§ Task objective:
Find each line in the entries below that contains the word "dimensions" and copy it out.

§ Supplied entries:

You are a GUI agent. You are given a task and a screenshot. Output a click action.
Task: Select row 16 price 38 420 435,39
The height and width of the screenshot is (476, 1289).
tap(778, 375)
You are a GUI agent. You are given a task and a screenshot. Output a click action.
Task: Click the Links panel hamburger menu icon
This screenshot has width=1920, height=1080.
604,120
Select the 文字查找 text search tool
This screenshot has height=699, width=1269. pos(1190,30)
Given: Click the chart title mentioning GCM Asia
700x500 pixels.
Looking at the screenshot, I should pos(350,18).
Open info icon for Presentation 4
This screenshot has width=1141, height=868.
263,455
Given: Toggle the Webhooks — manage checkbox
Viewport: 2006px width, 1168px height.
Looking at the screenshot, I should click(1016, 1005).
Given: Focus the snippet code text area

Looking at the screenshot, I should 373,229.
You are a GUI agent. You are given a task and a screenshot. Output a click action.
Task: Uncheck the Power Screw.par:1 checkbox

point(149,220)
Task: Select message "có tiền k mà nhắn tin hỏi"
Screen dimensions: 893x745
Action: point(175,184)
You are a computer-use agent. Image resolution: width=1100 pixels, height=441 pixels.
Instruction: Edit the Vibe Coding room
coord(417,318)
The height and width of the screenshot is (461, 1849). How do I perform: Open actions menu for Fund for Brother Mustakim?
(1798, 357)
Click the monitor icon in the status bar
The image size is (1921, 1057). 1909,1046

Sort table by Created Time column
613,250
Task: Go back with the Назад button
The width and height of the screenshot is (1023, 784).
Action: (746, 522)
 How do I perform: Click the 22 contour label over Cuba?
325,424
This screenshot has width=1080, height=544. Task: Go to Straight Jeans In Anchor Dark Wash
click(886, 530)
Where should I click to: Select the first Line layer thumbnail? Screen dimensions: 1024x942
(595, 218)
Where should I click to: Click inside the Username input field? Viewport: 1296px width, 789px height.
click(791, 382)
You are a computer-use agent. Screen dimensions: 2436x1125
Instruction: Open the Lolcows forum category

§ Result of this task:
Screen dimensions: 893x745
Where should I click to: Select the first Line layer thumbnail? Screen dimensions: 1024x942
You are a computer-use agent. Screen dimensions: 2436x1125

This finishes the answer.